While all Guilford students will follow the 12-3 schedule starting in fall 2019, students enrolled before then will have the option to complete either the current general education and major requirements, or opt into the new requirements that will be implemented in fall 2019 with the Edge.

“I’m sure that every student who is here now will be graduating based on the program that they entered with. Because the program you enter with, that’s like a contract with the students,” said Fernandes. “And the students who enter in 2019 will have a different contract, but I also heard that there’s some possibility of current students who want to try a course in the new way. We may be able to make arrangements for that to happen.”

Faculty have already begun to revise the syllabi for their courses under the Edge. According to Fernandes, all faculty members will be eligible to participate in the curriculum revision and receive stipends for their work.

“They get paid, they’re getting a stipend to work over the summer,” said Fernandes. “The Board of Trustees understands, the Board of Trustees approved the Guilford Edge. They understand that it’s a lot of work for the whole community, so the faculty will be paid to do the work for curriculum reform during the summer or whenever they do it.”

Community Senate President and senior Hector Rivera Suarez believes that faculty members should communicate with students as they revise their syllabi.

“I know that it’s something that I’m not going to be impacted by, but a point that I made was that the most beneficial thing that professors can do right now when they’re adjusting their schedules is talk to their students, especially those who are graduating who have been through multiple classes with them, about what kind of changes in that syllabus would be impactful to the (first-years) coming in,” said Suarez. “I definitely think that Guilford College has a huge resource of students that could be used a lot more than it’s currently being used.”

Suarez stressed the need for the administration to communicate with students about the changes associated with the Guilford Edge.

“I personally think that it’s going to be a very beneficial program to first-years coming in in the class of 2019 and that we just need to take it, like be open to new opportunities, but I also said that as far as I know, there’s not that much student involvement in conversations surrounding the Guilford Edge,” said Suarez. “So in order for the Guilford Edge to be beneficial to those students who will be sophomores, juniors and seniors who have not experienced the Guilford Edge, they need to be included in these conversations so that they feel comfortable when those changes happen.”

According to Vice President for Marketing Roger Degerman, the administration is in the process of communicating the changes to students.

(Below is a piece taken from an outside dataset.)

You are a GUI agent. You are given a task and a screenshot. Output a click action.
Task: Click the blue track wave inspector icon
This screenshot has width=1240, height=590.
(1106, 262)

“We just spent a lot of time in our most recent meeting going over, ‘We got to get to these students fast and furiously, they’re coming near the end of this semester,’” said Degerman. “And so not only to catch them before we lose this academic year, but also plans for when we come back in the fall, so this will be an ongoing experience.”

Fernandes expressed similar sentiments.

“It’ll take awhile. It’ll be a big endeavor for the College, and everybody, almost everybody, will be part of it,” said Fernandes. “If students, faculty, staff and administration all work together with the board, I know nothing can stop us.”